AMOR SEM FIM
“Que queres que te diga, além de que te amo,
se o que quero dizer-te é que te amo?”
Fernando Pessoa
Há mais de três horas ele permanecia com a arma
apontada para a cabeça da mulher. Mais de três horas. Dentro da casa o silêncio
era completo, mas ruídos vindos da rua deixavam claro que algo fora do normal
estava acontecendo. Sirenes. O som de pneus freando. E, principalmente, o
burburinho constante das pessoas que, do lado de fora, aguardavam ansiosas o
desfecho do que parecia ser o capítulo final da sua novela favorita.

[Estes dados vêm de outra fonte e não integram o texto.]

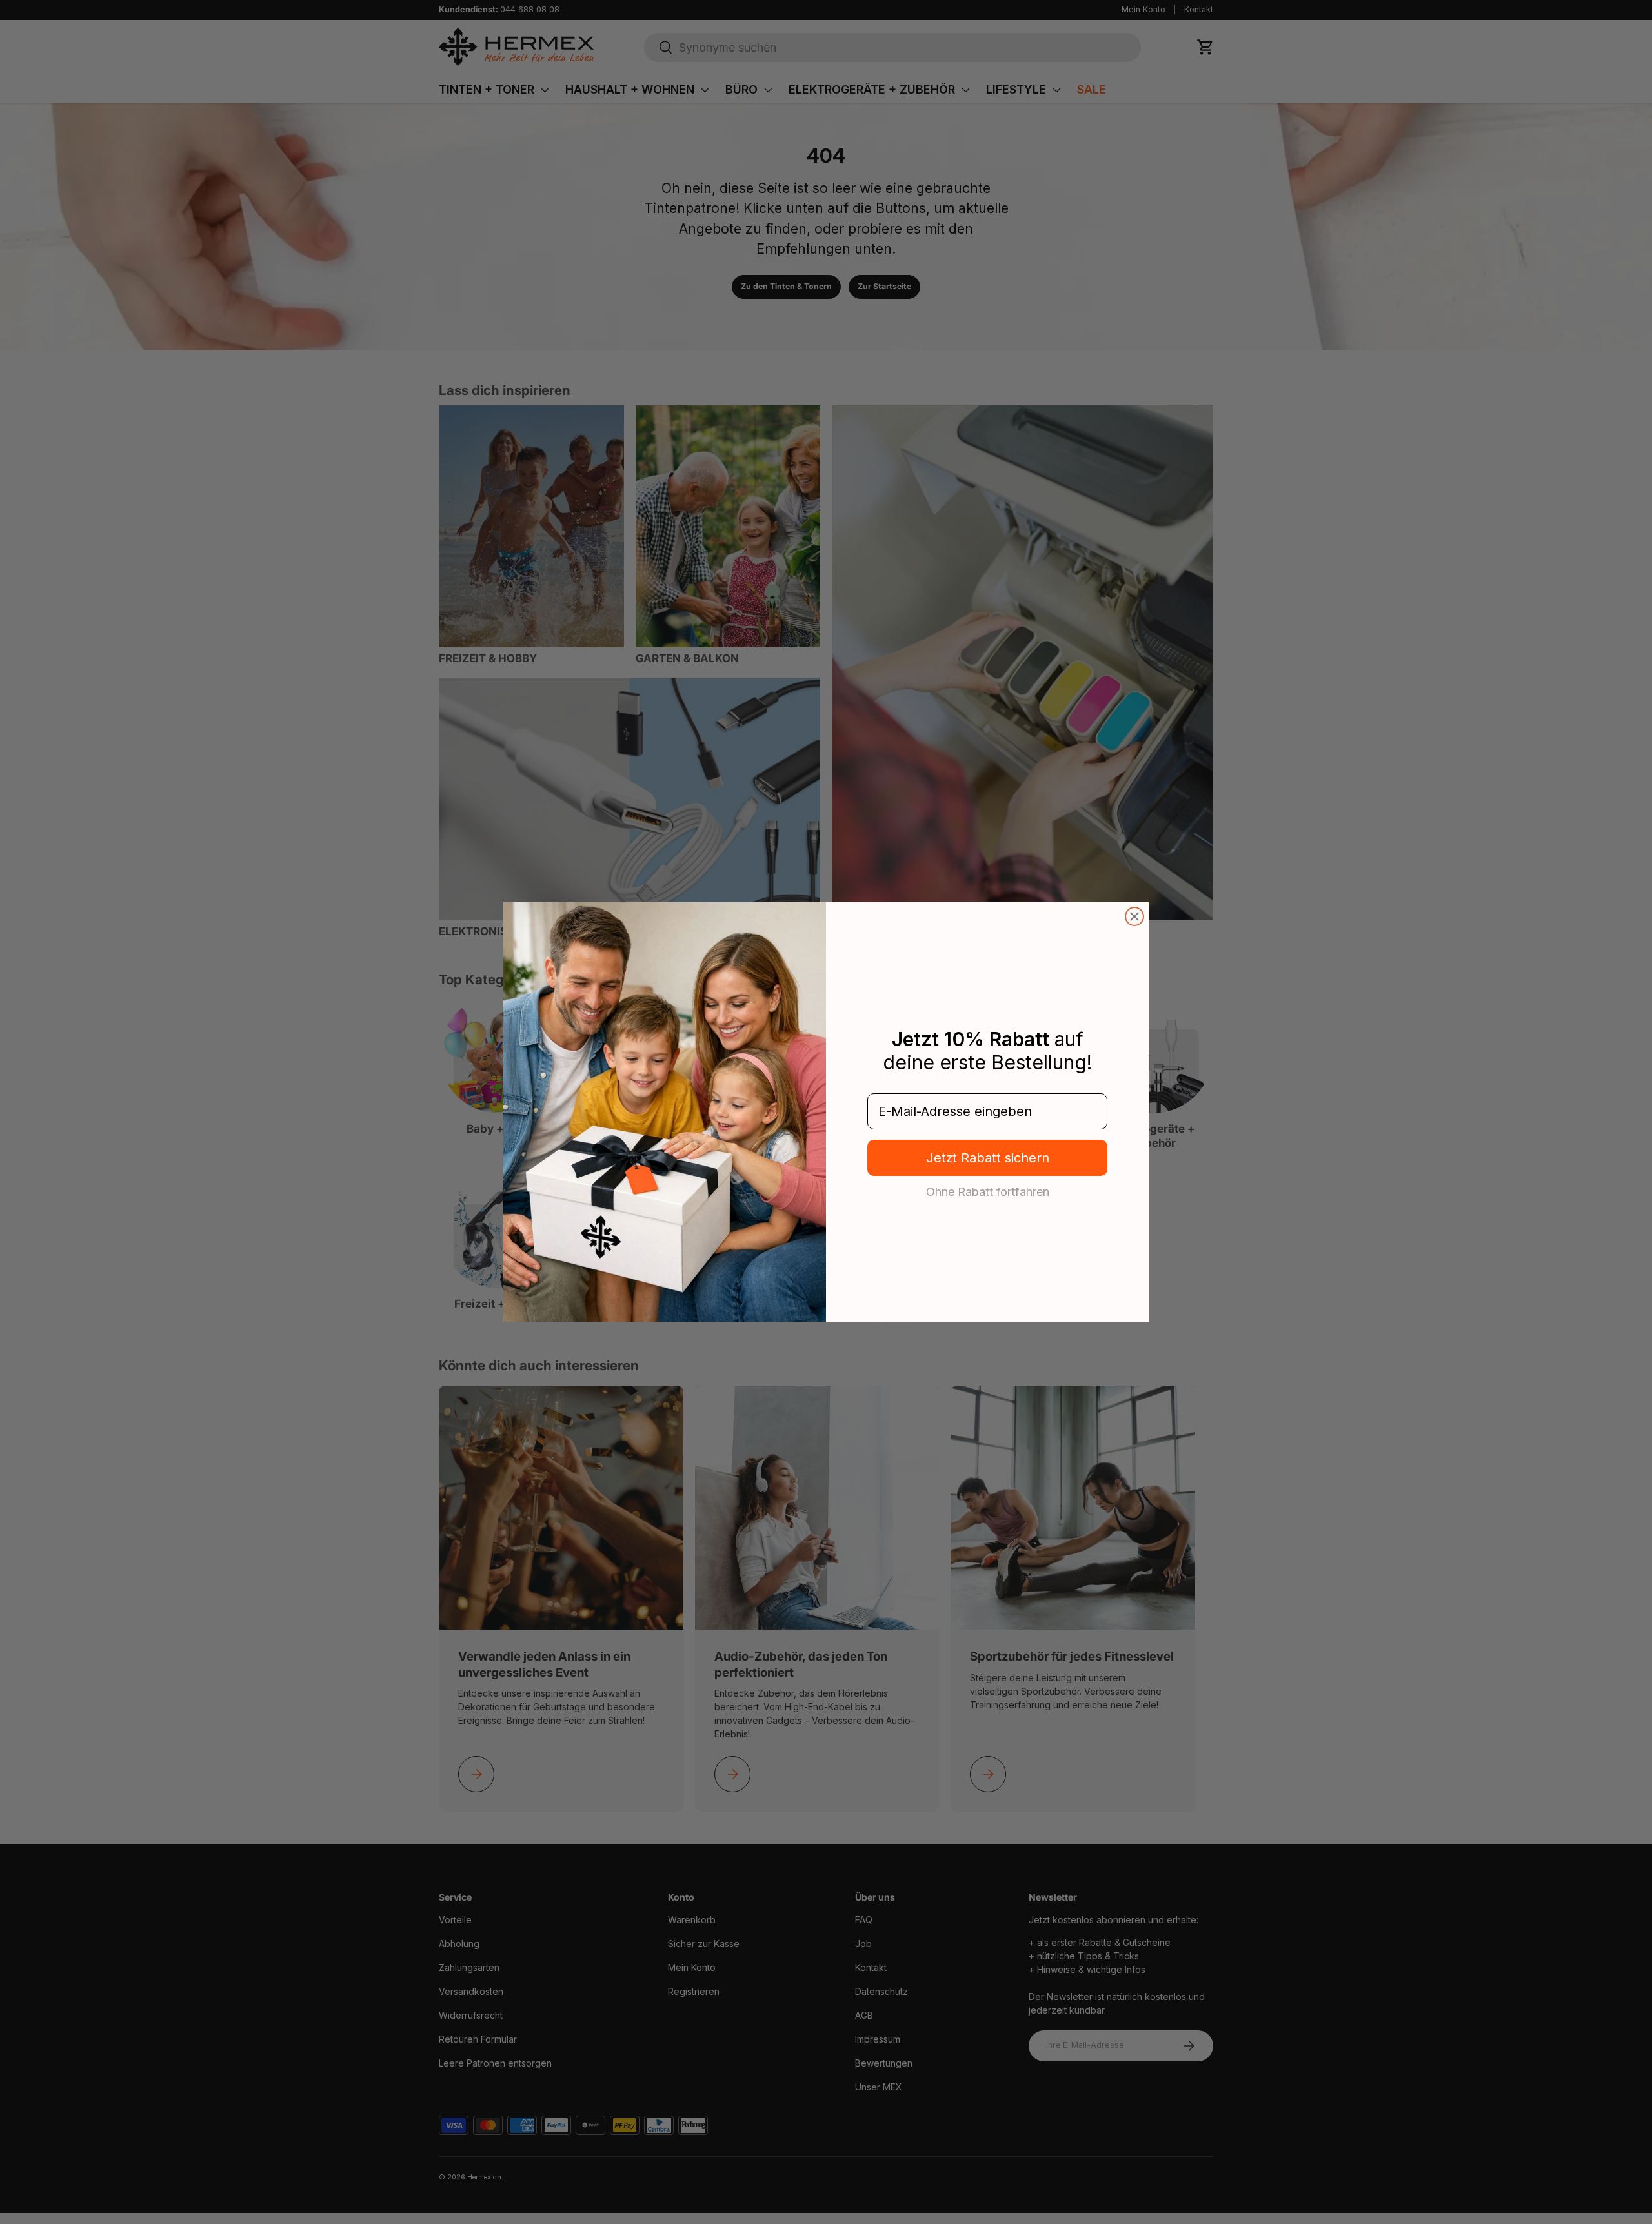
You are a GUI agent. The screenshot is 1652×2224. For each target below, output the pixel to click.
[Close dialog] (1134, 916)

O homem se mexeu acomodando melhor o corpo na cadeira.
Assustada, ela instintivamente se retraiu. Ele a olhou com um misto de raiva e
tristeza.
- Já falei que não precisa ter medo. Não vou te
machucar. – E numa voz mais baixa disse - Eu te amo.
A mulher não respondeu. Quando ele chegou, derrubando
a porta e gritando feito louco, ela pediu calma e até misericórdia. Sem dar
ouvidos as suas súplicas, ele a esmurrou, jogando-a com força contra a parede
da sala. Enquanto tentava se proteger, colocando os braços na frente do rosto,
ele repetia o tempo todo que a culpa era toda dela. Naquele momento só conseguia
sentir dor e medo e seu único consolo era saber que as crianças não estavam em
casa.
- Eu te amo – ele voltou a dizer.
Muda, ela apenas moveu a cabeça concordando. Não
adiantava explicar que o amor tinha acabado há muito tempo. Não adiantava
falar, o máximo que ia conseguir eram mais chutes no seu corpo já machucado.
“Graças a Deus os meninos estão longe deste inferno!”, repetia silenciosamente.
- Antônio! Antônio! – gritaram lá de fora. – Vamos
tentar resolver tudo com calma. Deixa a Lúcia sair.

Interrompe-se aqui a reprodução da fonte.